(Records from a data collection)
Segment Open

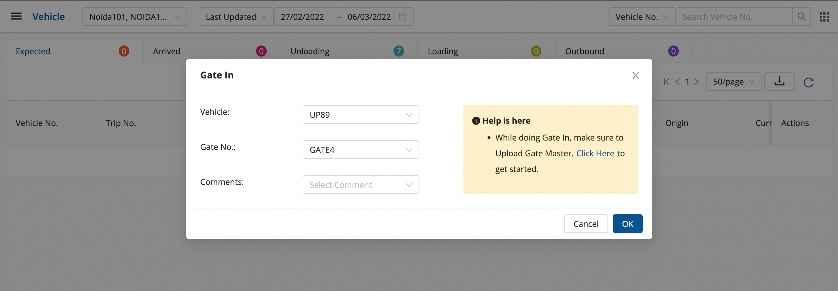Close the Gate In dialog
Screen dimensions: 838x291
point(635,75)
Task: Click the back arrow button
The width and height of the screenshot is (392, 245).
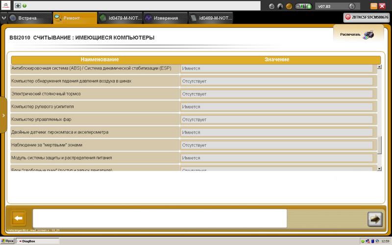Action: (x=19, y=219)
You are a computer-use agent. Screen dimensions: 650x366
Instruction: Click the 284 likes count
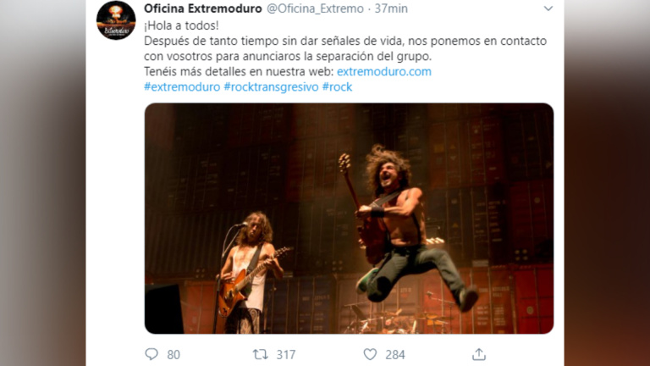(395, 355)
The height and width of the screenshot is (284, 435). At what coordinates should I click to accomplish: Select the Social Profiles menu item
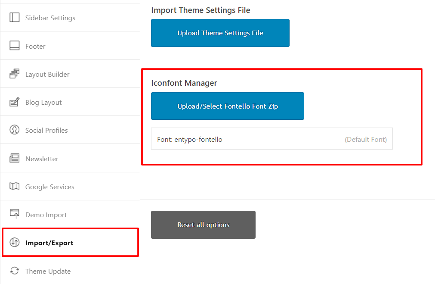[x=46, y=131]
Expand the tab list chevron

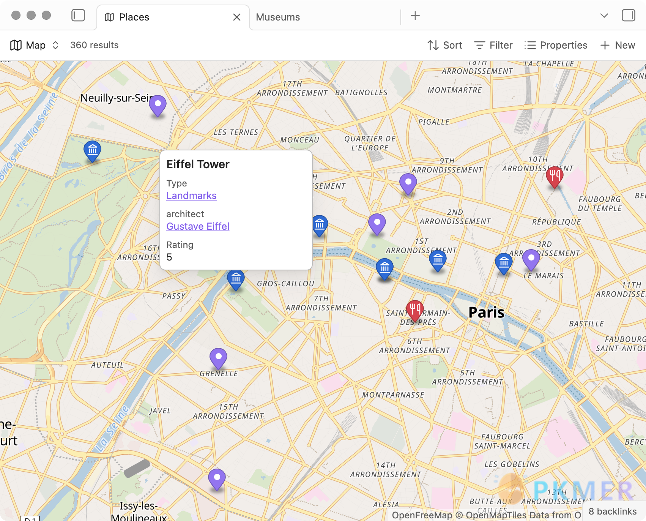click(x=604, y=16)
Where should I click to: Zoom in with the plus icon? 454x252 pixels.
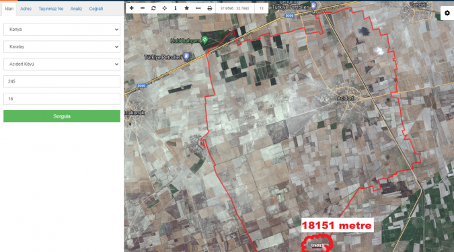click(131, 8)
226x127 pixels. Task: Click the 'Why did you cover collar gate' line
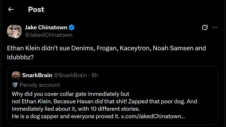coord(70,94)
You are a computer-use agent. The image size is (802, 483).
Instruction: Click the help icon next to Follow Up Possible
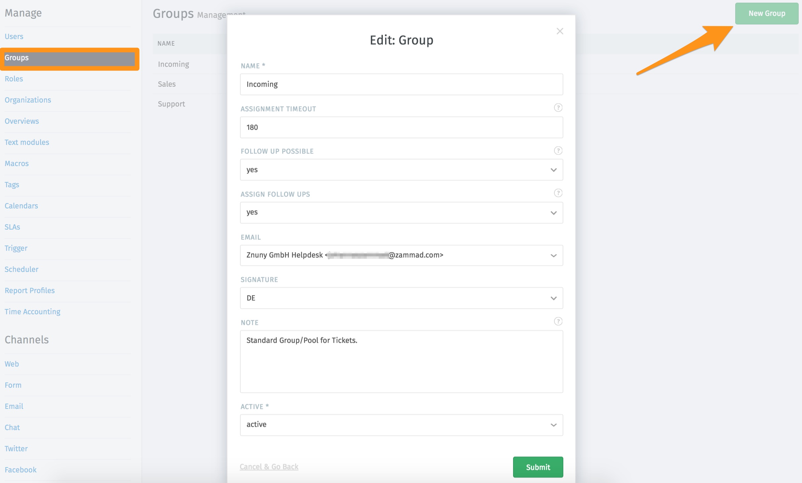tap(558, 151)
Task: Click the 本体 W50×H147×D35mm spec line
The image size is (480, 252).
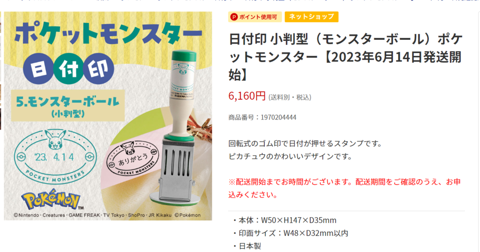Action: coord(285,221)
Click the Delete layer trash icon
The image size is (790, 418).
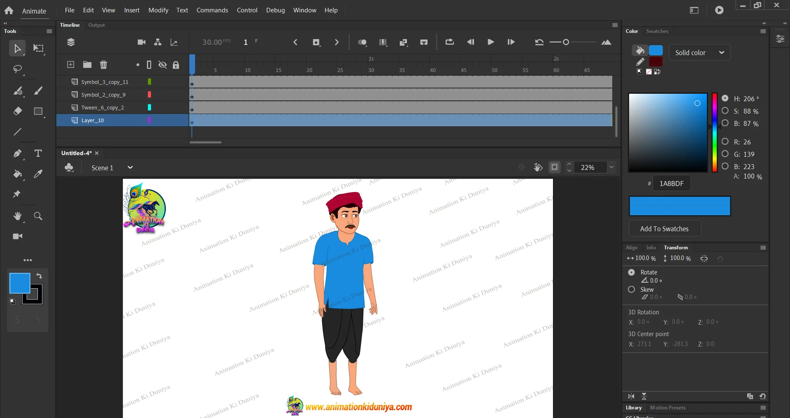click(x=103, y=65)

Segment Closed

What to produce:
When you reach the line with "The height and" in the records above, begin repeating the lines exactly, and stop after the line with "Click the Delete layer trash icon". Skip all pictures.

Expected answer:
The height and width of the screenshot is (284, 435). At what coordinates should I click to accomplish: Select the Social Profiles menu item
[x=46, y=131]
Expand the tab list chevron

click(x=604, y=16)
Where should I click to: Zoom in with the plus icon? 454x252 pixels.
click(131, 8)
226x127 pixels. Task: Click the 'Why did you cover collar gate' line
coord(70,94)
You are a computer-use agent. The image size is (802, 483).
Instruction: Click the help icon next to Follow Up Possible
tap(558, 151)
Task: Click the 本体 W50×H147×D35mm spec line
The image size is (480, 252).
Action: coord(285,221)
Click the Delete layer trash icon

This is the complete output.